### SET PROBLEM
Show each line of the data that contains the string "beside". Case matters.
*-*-*
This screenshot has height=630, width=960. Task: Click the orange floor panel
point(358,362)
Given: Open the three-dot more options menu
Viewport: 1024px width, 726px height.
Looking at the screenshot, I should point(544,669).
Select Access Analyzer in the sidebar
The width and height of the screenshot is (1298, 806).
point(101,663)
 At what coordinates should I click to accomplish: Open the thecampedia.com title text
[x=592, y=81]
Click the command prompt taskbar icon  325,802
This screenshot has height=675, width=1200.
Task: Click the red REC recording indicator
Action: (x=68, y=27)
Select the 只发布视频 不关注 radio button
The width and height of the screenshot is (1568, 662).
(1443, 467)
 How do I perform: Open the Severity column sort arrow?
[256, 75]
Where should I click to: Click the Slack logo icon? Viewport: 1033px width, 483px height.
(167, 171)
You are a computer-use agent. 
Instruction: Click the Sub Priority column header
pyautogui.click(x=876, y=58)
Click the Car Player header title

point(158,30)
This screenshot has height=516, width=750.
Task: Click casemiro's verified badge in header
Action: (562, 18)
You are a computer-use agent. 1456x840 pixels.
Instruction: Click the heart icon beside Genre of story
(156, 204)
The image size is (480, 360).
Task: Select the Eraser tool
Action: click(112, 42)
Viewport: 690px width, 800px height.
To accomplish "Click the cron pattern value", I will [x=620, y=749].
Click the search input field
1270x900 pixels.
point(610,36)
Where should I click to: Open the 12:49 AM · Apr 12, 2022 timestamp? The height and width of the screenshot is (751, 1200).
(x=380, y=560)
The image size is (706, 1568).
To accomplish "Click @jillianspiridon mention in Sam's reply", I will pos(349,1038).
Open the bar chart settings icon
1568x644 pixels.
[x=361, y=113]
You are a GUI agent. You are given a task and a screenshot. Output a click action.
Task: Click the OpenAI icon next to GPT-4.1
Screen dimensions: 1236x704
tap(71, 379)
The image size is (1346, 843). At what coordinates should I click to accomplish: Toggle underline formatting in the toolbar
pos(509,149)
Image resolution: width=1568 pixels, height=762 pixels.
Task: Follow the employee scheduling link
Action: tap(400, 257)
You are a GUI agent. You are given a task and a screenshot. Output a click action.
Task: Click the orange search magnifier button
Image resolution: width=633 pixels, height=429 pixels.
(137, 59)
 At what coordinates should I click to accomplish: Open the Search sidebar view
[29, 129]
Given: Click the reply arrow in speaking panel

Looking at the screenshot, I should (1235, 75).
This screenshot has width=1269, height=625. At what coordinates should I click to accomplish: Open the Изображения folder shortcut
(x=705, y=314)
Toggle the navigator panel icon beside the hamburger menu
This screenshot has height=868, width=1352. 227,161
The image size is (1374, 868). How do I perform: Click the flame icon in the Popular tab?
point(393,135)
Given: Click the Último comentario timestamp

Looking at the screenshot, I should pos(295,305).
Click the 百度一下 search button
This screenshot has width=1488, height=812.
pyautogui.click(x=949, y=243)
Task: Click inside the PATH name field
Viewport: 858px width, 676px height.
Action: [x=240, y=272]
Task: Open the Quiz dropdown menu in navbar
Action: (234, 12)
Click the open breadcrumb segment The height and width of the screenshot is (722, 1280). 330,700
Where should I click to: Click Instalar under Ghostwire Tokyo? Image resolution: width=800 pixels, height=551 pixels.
*-*-*
### SOLUTION BELOW
Instruction: Click the heart icon beside Genre of story
Toggle the navigator panel icon beside the hamburger menu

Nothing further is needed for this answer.